- [RECORDS FOR PROCESSING]:
— Start —
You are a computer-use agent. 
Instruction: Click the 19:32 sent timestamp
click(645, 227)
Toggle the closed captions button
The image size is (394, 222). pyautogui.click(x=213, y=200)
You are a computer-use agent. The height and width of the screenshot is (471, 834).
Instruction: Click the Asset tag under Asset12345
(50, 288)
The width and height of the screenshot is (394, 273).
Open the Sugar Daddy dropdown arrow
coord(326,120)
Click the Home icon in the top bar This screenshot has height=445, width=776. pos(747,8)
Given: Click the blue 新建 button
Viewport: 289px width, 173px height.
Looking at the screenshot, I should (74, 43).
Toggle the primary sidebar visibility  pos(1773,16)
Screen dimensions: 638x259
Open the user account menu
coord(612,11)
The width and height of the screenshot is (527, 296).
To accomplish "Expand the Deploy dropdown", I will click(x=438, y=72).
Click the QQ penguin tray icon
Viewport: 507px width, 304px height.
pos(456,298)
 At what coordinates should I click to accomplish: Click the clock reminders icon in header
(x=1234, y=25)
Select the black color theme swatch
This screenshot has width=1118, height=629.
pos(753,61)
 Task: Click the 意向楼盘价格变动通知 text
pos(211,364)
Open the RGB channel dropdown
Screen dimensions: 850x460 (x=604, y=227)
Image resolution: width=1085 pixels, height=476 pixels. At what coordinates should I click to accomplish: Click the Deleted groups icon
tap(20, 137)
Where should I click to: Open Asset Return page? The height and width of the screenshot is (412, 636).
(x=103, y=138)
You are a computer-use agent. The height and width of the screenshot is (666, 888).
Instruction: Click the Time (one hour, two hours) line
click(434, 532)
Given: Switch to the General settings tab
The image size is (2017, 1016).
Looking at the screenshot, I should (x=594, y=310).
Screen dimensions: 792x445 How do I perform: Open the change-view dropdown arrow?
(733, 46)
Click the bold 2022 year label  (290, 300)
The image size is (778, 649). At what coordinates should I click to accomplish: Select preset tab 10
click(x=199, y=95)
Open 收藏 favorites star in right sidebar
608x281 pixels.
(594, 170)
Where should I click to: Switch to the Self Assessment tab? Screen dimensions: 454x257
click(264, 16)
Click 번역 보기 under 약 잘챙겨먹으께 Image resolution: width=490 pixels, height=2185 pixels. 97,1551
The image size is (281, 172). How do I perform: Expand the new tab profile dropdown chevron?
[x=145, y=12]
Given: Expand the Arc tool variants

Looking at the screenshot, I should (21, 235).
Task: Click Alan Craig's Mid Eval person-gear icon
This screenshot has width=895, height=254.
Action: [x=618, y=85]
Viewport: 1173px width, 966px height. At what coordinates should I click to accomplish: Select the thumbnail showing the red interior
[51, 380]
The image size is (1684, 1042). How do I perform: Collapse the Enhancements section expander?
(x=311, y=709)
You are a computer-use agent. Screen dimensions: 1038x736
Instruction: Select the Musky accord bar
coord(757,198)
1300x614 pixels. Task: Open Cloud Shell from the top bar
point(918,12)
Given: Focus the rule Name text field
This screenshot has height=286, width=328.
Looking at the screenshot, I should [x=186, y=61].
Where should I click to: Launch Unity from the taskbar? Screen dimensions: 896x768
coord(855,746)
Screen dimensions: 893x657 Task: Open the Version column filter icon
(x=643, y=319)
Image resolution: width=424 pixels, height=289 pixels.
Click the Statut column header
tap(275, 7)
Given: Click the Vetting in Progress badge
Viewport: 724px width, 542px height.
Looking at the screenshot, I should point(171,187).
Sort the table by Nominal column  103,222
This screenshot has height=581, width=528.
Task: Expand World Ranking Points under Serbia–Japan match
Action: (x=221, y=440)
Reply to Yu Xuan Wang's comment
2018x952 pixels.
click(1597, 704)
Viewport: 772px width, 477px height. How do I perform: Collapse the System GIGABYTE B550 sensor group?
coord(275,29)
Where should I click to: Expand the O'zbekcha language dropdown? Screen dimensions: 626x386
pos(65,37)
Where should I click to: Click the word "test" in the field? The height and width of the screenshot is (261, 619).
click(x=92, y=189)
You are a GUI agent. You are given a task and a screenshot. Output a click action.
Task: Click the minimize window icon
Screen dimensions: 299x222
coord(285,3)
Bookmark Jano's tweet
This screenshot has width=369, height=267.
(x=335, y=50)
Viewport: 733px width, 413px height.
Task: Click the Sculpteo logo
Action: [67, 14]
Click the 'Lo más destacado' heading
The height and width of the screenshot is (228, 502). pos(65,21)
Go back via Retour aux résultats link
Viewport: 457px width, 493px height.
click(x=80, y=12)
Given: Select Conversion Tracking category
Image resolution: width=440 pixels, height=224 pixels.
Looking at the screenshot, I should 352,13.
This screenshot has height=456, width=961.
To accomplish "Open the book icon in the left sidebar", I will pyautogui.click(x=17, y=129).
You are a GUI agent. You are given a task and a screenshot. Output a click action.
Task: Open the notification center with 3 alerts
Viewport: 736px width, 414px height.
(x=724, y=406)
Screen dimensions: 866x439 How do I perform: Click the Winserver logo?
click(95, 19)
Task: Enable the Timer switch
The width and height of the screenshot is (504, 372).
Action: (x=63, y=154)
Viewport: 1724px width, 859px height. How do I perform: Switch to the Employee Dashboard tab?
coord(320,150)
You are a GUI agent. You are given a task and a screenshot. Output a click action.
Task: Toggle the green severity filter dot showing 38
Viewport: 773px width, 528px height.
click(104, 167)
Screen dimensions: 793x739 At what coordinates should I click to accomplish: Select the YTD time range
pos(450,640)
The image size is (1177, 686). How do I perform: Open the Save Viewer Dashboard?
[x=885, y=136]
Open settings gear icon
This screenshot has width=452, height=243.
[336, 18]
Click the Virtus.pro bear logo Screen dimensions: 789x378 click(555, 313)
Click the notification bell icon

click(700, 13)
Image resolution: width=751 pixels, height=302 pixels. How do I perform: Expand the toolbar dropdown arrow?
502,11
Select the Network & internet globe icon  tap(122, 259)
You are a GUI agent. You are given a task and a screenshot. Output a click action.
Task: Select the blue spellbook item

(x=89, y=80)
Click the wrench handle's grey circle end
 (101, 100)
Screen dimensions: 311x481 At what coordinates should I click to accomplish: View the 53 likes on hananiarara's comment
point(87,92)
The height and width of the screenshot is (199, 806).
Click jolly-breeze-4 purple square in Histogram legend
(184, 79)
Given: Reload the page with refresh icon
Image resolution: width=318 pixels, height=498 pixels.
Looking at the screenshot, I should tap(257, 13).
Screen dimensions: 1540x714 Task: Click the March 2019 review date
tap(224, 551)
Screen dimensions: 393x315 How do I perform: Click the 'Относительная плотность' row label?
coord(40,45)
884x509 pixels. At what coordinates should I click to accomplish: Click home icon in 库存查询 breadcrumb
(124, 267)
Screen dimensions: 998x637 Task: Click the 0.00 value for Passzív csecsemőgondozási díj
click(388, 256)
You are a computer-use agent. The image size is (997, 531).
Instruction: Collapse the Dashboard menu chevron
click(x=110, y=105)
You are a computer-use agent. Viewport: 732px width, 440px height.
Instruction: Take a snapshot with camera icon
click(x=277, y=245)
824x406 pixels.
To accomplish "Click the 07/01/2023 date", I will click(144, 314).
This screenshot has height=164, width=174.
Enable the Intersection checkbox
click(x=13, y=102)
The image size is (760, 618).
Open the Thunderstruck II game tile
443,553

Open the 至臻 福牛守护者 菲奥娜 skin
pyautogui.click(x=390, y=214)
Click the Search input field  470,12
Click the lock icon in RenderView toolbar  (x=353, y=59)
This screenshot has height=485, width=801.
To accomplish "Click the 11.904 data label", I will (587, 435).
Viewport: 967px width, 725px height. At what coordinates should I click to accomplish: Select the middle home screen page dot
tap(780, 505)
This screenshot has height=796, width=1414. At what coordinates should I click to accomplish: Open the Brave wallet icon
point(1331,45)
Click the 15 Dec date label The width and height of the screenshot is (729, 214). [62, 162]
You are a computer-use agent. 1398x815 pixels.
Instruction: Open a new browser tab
— End —
- [PROBLEM DETAILS]: Please rewrite the entries between the lines holding "824x406 pixels." and "Click the 15", inclusive, changing "Search input field" to "search box" and leaving everything else as it is.

- [EXERCISE RESULT]:
824x406 pixels.
To accomplish "Click the 07/01/2023 date", I will click(144, 314).
This screenshot has height=164, width=174.
Enable the Intersection checkbox
click(x=13, y=102)
The image size is (760, 618).
Open the Thunderstruck II game tile
443,553

Open the 至臻 福牛守护者 菲奥娜 skin
pyautogui.click(x=390, y=214)
Click the search box  470,12
Click the lock icon in RenderView toolbar  (x=353, y=59)
This screenshot has height=485, width=801.
To accomplish "Click the 11.904 data label", I will (587, 435).
Viewport: 967px width, 725px height. At what coordinates should I click to accomplish: Select the middle home screen page dot
tap(780, 505)
This screenshot has height=796, width=1414. At what coordinates should I click to accomplish: Open the Brave wallet icon
point(1331,45)
Click the 15 Dec date label The width and height of the screenshot is (729, 214). [62, 162]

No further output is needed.